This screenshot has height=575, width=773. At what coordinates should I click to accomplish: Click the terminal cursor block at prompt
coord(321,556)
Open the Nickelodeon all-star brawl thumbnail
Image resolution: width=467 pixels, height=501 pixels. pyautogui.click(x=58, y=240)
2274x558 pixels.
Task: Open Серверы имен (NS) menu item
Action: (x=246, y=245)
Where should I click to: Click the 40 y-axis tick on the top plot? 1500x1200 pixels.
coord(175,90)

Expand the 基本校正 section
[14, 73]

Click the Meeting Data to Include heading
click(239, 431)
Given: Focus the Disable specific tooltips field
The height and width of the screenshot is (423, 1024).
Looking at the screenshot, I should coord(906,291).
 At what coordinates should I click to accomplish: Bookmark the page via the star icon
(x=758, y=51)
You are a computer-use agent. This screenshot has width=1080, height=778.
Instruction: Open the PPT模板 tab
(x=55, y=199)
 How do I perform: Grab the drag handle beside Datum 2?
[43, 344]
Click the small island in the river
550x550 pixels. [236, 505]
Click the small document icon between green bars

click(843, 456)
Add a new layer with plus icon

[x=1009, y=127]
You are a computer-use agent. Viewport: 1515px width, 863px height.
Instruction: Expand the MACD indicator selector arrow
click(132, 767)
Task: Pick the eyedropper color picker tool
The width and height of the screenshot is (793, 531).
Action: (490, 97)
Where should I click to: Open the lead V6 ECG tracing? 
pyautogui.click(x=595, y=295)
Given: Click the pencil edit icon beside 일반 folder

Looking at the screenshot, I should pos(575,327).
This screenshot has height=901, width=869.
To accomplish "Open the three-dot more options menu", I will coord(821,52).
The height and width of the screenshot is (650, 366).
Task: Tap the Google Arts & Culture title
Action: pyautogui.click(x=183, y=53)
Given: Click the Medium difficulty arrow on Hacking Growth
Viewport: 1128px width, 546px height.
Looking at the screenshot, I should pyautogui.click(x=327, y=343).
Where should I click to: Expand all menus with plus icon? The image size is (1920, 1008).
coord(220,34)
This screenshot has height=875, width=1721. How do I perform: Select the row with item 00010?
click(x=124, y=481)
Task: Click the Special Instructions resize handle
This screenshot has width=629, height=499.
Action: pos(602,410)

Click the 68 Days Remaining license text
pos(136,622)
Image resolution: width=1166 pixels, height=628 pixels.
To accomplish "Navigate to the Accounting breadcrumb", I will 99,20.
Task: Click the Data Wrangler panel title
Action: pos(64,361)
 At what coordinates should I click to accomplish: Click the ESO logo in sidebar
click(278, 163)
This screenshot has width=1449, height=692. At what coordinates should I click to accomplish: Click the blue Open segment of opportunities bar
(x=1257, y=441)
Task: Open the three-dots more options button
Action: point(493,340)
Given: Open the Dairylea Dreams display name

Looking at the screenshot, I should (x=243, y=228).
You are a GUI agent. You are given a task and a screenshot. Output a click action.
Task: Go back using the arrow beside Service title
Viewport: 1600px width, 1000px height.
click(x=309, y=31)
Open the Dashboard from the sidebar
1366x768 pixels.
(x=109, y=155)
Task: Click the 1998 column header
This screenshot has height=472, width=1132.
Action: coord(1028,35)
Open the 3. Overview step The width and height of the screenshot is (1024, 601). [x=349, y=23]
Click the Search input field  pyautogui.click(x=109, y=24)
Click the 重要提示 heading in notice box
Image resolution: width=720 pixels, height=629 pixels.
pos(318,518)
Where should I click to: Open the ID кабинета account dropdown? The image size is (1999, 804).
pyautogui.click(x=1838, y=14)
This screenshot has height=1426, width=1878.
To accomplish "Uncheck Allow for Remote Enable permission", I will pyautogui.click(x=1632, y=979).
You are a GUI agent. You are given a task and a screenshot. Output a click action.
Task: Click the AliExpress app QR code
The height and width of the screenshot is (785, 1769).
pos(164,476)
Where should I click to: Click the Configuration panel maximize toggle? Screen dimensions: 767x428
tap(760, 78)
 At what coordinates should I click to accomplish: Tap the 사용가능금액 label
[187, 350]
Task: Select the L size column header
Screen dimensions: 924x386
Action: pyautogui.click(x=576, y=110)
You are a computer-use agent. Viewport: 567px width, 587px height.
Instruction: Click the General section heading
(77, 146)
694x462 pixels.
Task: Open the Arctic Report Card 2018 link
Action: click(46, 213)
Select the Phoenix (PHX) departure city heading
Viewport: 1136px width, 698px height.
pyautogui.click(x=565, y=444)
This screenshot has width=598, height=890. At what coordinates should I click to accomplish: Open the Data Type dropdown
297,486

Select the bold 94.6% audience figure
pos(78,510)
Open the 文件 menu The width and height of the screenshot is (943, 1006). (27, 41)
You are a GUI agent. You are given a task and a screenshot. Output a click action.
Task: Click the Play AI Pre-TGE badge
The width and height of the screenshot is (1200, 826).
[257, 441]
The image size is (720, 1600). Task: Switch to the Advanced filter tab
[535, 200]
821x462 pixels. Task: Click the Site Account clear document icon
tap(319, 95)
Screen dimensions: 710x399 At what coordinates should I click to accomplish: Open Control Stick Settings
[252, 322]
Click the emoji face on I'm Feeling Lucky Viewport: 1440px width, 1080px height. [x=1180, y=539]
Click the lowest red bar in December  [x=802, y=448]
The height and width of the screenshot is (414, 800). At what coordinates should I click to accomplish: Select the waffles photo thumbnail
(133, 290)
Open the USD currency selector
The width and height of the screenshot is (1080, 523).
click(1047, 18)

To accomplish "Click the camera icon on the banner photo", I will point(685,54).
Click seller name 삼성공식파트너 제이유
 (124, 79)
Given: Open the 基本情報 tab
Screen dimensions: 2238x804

-- Work to complete --
Would you return each entry exactly as it reads?

-- Solution to this problem --
This screenshot has height=575, width=773. At what coordinates should I click to accomplish: Click the terminal cursor block at prompt
coord(321,556)
Open the Nickelodeon all-star brawl thumbnail
Image resolution: width=467 pixels, height=501 pixels. pyautogui.click(x=58, y=240)
2274x558 pixels.
Task: Open Серверы имен (NS) menu item
Action: (x=246, y=245)
Where should I click to: Click the 40 y-axis tick on the top plot? 1500x1200 pixels.
coord(175,90)

Expand the 基本校正 section
[14, 73]

Click the Meeting Data to Include heading
click(239, 431)
Given: Focus the Disable specific tooltips field
The height and width of the screenshot is (423, 1024).
Looking at the screenshot, I should coord(906,291).
 At what coordinates should I click to accomplish: Bookmark the page via the star icon
(x=758, y=51)
You are a computer-use agent. This screenshot has width=1080, height=778.
Instruction: Open the PPT模板 tab
(x=55, y=199)
 How do I perform: Grab the drag handle beside Datum 2?
[43, 344]
Click the small island in the river
550x550 pixels. [236, 505]
Click the small document icon between green bars

click(843, 456)
Add a new layer with plus icon

[x=1009, y=127]
You are a computer-use agent. Viewport: 1515px width, 863px height.
Instruction: Expand the MACD indicator selector arrow
click(132, 767)
Task: Pick the eyedropper color picker tool
The width and height of the screenshot is (793, 531).
Action: (490, 97)
Where should I click to: Open the lead V6 ECG tracing? 
pyautogui.click(x=595, y=295)
Given: Click the pencil edit icon beside 일반 folder

Looking at the screenshot, I should pos(575,327).
This screenshot has height=901, width=869.
To accomplish "Open the three-dot more options menu", I will coord(821,52).
The height and width of the screenshot is (650, 366).
Task: Tap the Google Arts & Culture title
Action: pyautogui.click(x=183, y=53)
Given: Click the Medium difficulty arrow on Hacking Growth
Viewport: 1128px width, 546px height.
Looking at the screenshot, I should pyautogui.click(x=327, y=343).
Where should I click to: Expand all menus with plus icon? The image size is (1920, 1008).
coord(220,34)
This screenshot has height=875, width=1721. How do I perform: Select the row with item 00010?
click(x=124, y=481)
Task: Click the Special Instructions resize handle
This screenshot has width=629, height=499.
Action: pos(602,410)

Click the 68 Days Remaining license text
pos(136,622)
Image resolution: width=1166 pixels, height=628 pixels.
To accomplish "Navigate to the Accounting breadcrumb", I will 99,20.
Task: Click the Data Wrangler panel title
Action: pos(64,361)
 At what coordinates should I click to accomplish: Click the ESO logo in sidebar
click(278, 163)
This screenshot has width=1449, height=692. At what coordinates should I click to accomplish: Click the blue Open segment of opportunities bar
(x=1257, y=441)
Task: Open the three-dots more options button
Action: point(493,340)
Given: Open the Dairylea Dreams display name

Looking at the screenshot, I should (x=243, y=228).
You are a GUI agent. You are given a task and a screenshot. Output a click action.
Task: Go back using the arrow beside Service title
Viewport: 1600px width, 1000px height.
click(x=309, y=31)
Open the Dashboard from the sidebar
1366x768 pixels.
(x=109, y=155)
Task: Click the 1998 column header
This screenshot has height=472, width=1132.
Action: coord(1028,35)
Open the 3. Overview step The width and height of the screenshot is (1024, 601). [x=349, y=23]
Click the Search input field  pyautogui.click(x=109, y=24)
Click the 重要提示 heading in notice box
Image resolution: width=720 pixels, height=629 pixels.
pos(318,518)
Where should I click to: Open the ID кабинета account dropdown? The image size is (1999, 804).
pyautogui.click(x=1838, y=14)
This screenshot has height=1426, width=1878.
To accomplish "Uncheck Allow for Remote Enable permission", I will pyautogui.click(x=1632, y=979).
You are a GUI agent. You are given a task and a screenshot. Output a click action.
Task: Click the AliExpress app QR code
The height and width of the screenshot is (785, 1769).
pos(164,476)
Where should I click to: Click the Configuration panel maximize toggle? Screen dimensions: 767x428
tap(760, 78)
 At what coordinates should I click to accomplish: Tap the 사용가능금액 label
[187, 350]
Task: Select the L size column header
Screen dimensions: 924x386
Action: pyautogui.click(x=576, y=110)
You are a computer-use agent. Viewport: 567px width, 587px height.
Instruction: Click the General section heading
(77, 146)
694x462 pixels.
Task: Open the Arctic Report Card 2018 link
Action: click(46, 213)
Select the Phoenix (PHX) departure city heading
Viewport: 1136px width, 698px height.
pyautogui.click(x=565, y=444)
This screenshot has width=598, height=890. At what coordinates should I click to accomplish: Open the Data Type dropdown
297,486

Select the bold 94.6% audience figure
pos(78,510)
Open the 文件 menu The width and height of the screenshot is (943, 1006). (27, 41)
You are a GUI agent. You are given a task and a screenshot. Output a click action.
Task: Click the Play AI Pre-TGE badge
The width and height of the screenshot is (1200, 826).
[257, 441]
The image size is (720, 1600). Task: Switch to the Advanced filter tab
[535, 200]
821x462 pixels. Task: Click the Site Account clear document icon
tap(319, 95)
Screen dimensions: 710x399 At what coordinates should I click to accomplish: Open Control Stick Settings
[252, 322]
Click the emoji face on I'm Feeling Lucky Viewport: 1440px width, 1080px height. [x=1180, y=539]
Click the lowest red bar in December  [x=802, y=448]
The height and width of the screenshot is (414, 800). At what coordinates should I click to accomplish: Select the waffles photo thumbnail
(133, 290)
Open the USD currency selector
The width and height of the screenshot is (1080, 523).
click(1047, 18)

To accomplish "Click the camera icon on the banner photo", I will point(685,54).
Click seller name 삼성공식파트너 제이유
 (124, 79)
Given: Open the 基本情報 tab
Screen dimensions: 2238x804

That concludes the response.